O'Reilly in 1978
June 7, 1951 |
Niagara Falls, ON, CAN
|Height||6 ft 1 in (185 cm)|
|Weight||200 lb (91 kg; 14 st 4 lb)|
|NHL Draft||14th overall, 1971
Terence Joseph James O'Reilly (born June 7, 1951) is a retired ice hockey right winger, who played for the NHL's Boston Bruins, and one of the most effective enforcers in NHL history. O'Reilly was born in Niagara Falls, Ontario, but grew up in Oshawa, Ontario.
O'Reilly was picked by the Boston Bruins in the first round as the 14th pick overall in the 1971 NHL Amateur Draft. O'Reilly spent his entire career in Boston, serving as the captain of the Bruins during the 1983–84 and 1984–85 seasons before his retirement. The Bruins retired his No. 24 on October 24, 2002.

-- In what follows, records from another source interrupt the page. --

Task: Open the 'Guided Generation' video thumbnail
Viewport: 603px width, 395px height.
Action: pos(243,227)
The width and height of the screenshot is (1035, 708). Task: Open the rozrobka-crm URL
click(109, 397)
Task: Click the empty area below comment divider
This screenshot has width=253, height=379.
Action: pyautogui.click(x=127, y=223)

O'Reilly was known for being a tough player, racking up over 200 penalty minutes in five consecutive seasons, and earning for himself the nickname "Bloody O'Reilly" in the press. His teammate, Phil Esposito, dubbed O'Reilly "Taz" in reference to the Tasmanian Devil cartoon character for O'Reilly's reckless, hard driving style of play. He was very protective of his teammates. When the Bruins retired O'Reilly's No. 24, Ray Bourque noted that O'Reilly's banner "hangs next to mine, protecting me again."

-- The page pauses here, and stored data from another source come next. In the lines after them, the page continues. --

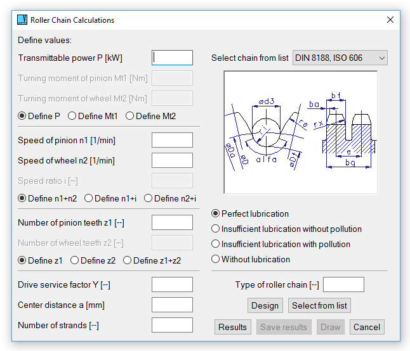Select the Define Mt2 radio button
This screenshot has height=351, width=410.
point(130,116)
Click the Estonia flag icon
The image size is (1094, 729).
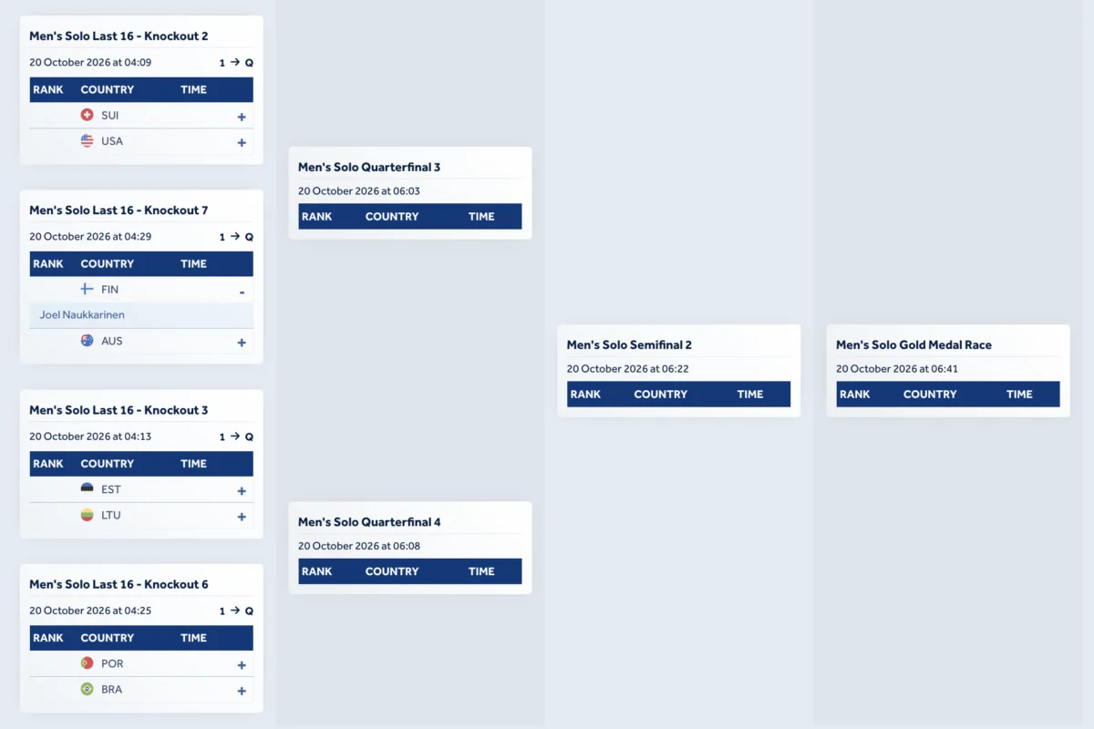pos(88,488)
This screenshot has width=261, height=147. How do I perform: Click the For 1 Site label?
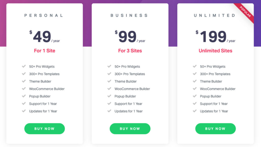[45, 51]
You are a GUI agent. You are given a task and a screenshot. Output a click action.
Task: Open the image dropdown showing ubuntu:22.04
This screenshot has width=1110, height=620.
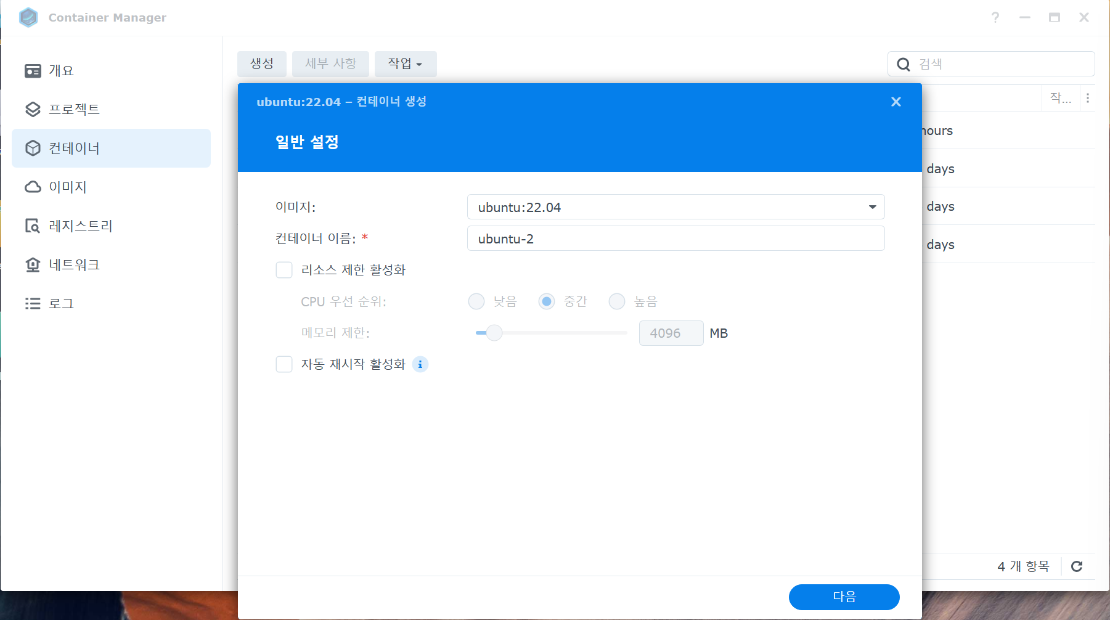pos(675,207)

On top of his physical presence, he also had a decent scoring touch, highlighted by his 29-goal, 90-point season in 1977–78. He added to that with a 77-point effort the following campaign. He had 211 and 205 minutes in penalties in those seasons respectively, displaying an excellent balance of grit and scoring. He finished his 13-year career with 204 goals, 402 assists for 606 points, a +212 plus/minus and 2,095 minutes in penalties.

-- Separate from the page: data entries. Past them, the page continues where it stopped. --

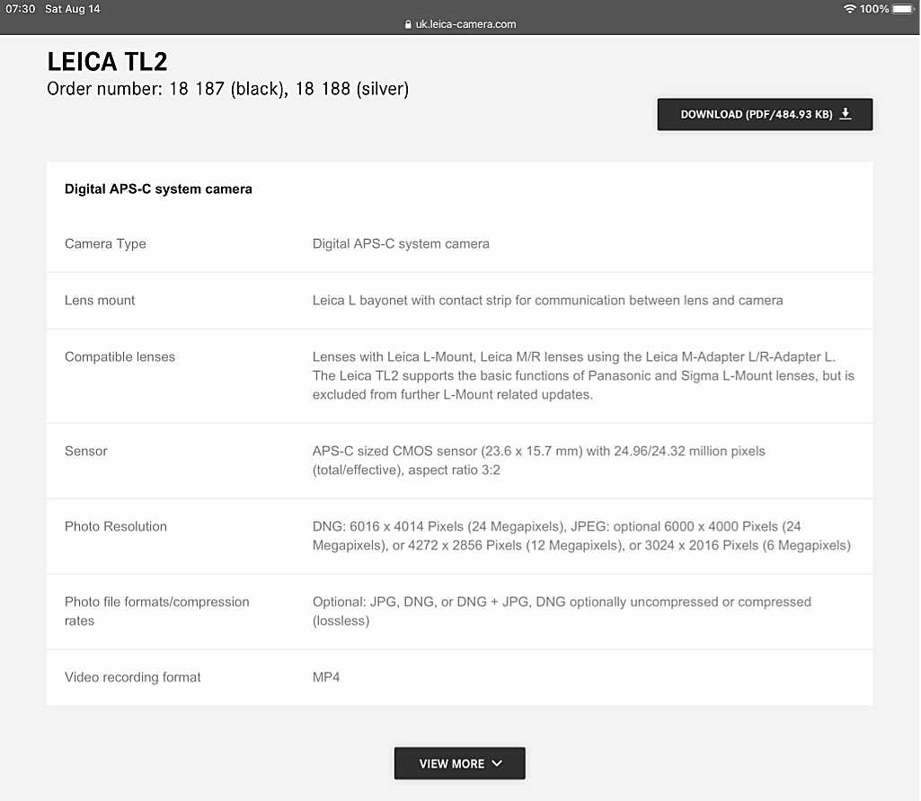Click the LEICA TL2 heading
The image size is (921, 801).
pyautogui.click(x=107, y=62)
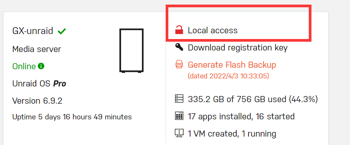Click the Media server description text
The width and height of the screenshot is (350, 145).
click(x=37, y=49)
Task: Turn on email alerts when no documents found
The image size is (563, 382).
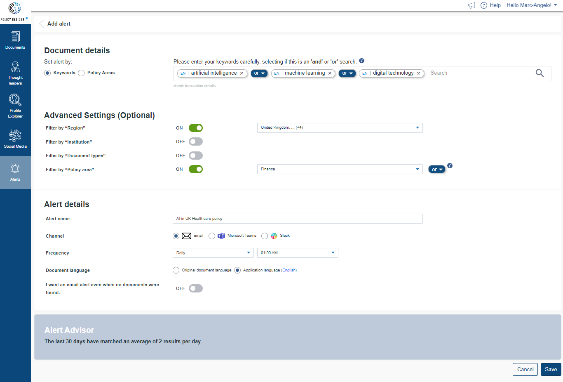Action: 196,288
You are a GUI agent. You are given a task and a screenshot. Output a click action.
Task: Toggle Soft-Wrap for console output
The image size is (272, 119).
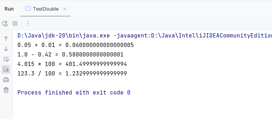point(6,59)
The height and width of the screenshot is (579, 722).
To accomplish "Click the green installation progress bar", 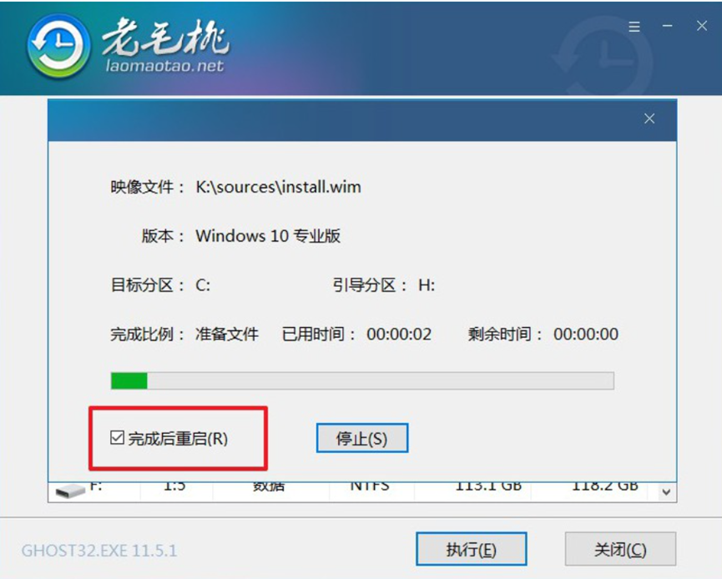I will [362, 380].
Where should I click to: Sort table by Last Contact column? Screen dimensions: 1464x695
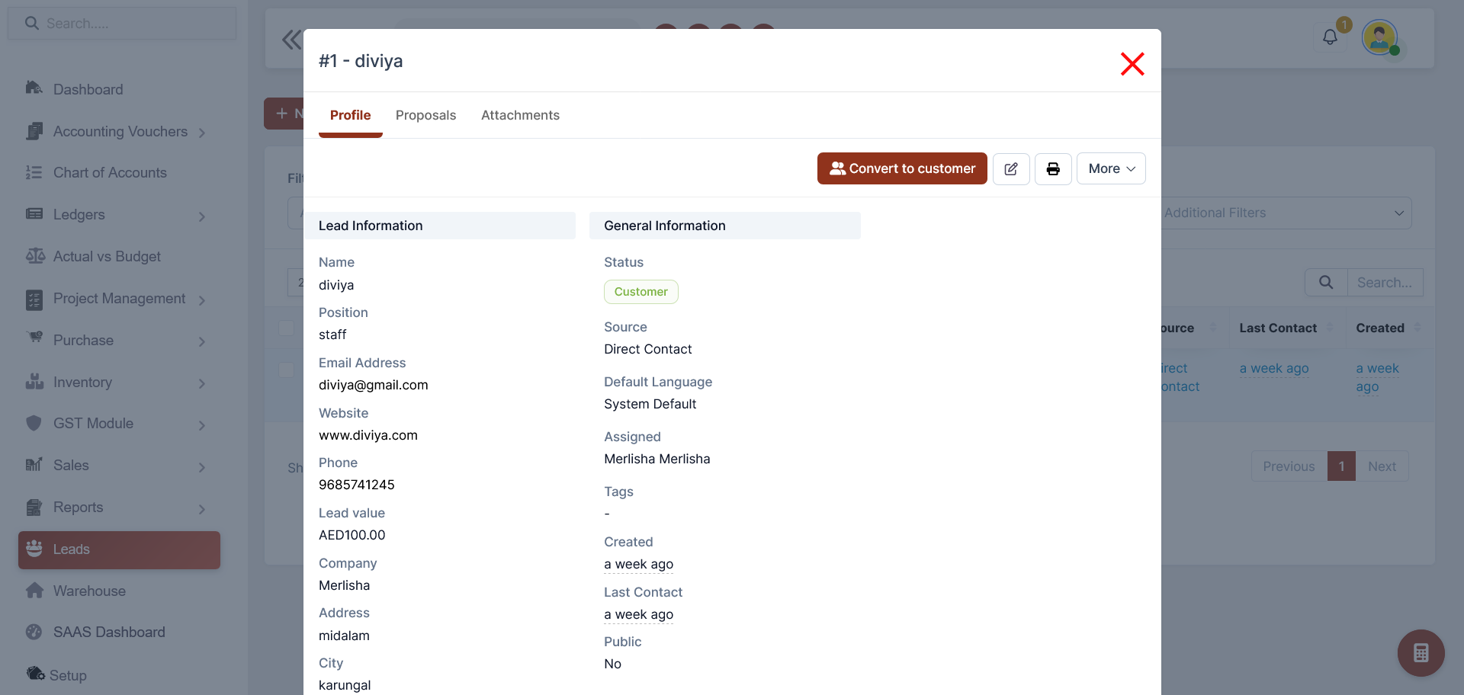coord(1278,328)
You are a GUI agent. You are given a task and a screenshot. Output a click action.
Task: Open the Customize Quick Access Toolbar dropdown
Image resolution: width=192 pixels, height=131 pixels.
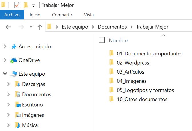(33, 6)
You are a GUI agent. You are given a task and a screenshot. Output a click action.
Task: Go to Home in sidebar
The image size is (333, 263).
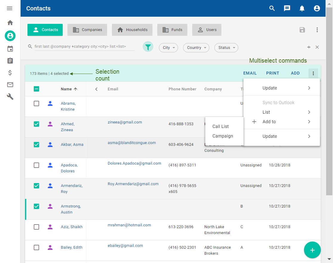[x=10, y=23]
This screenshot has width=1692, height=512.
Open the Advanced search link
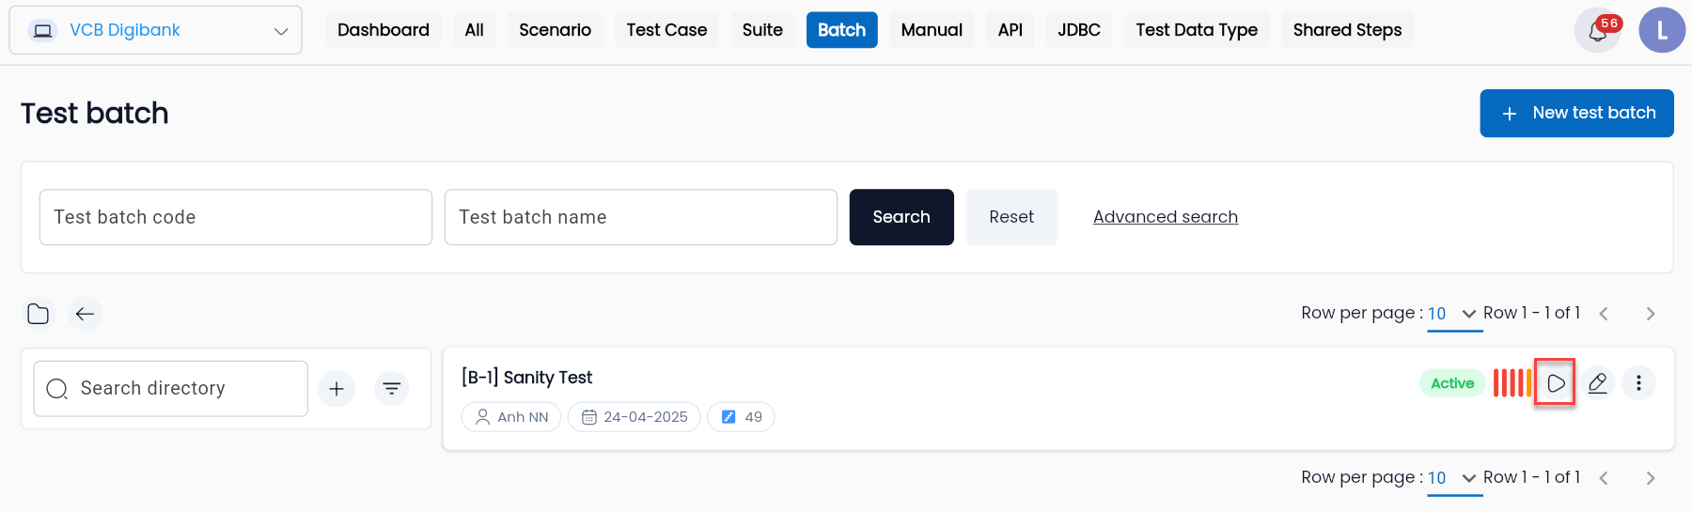(1166, 217)
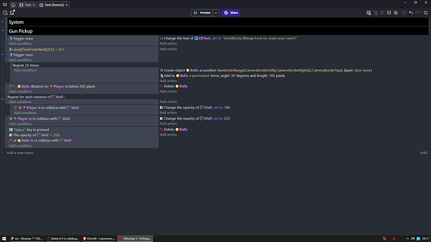Click the Share button
The width and height of the screenshot is (431, 242).
coord(230,12)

In the infamous December 23, 1979, incident at Madison Square Garden, during a post-game scrum, a New York Rangers fan rolled up a program tightly and smacked Stan Jonathan in the face drawing blood, and then stole his stick and wielded it like a weapon. O'Reilly scaled the glass boards and charged into the stands. His teammates followed when other fans tried to intervene. O'Reilly was suspended eight games for his part in the brawl.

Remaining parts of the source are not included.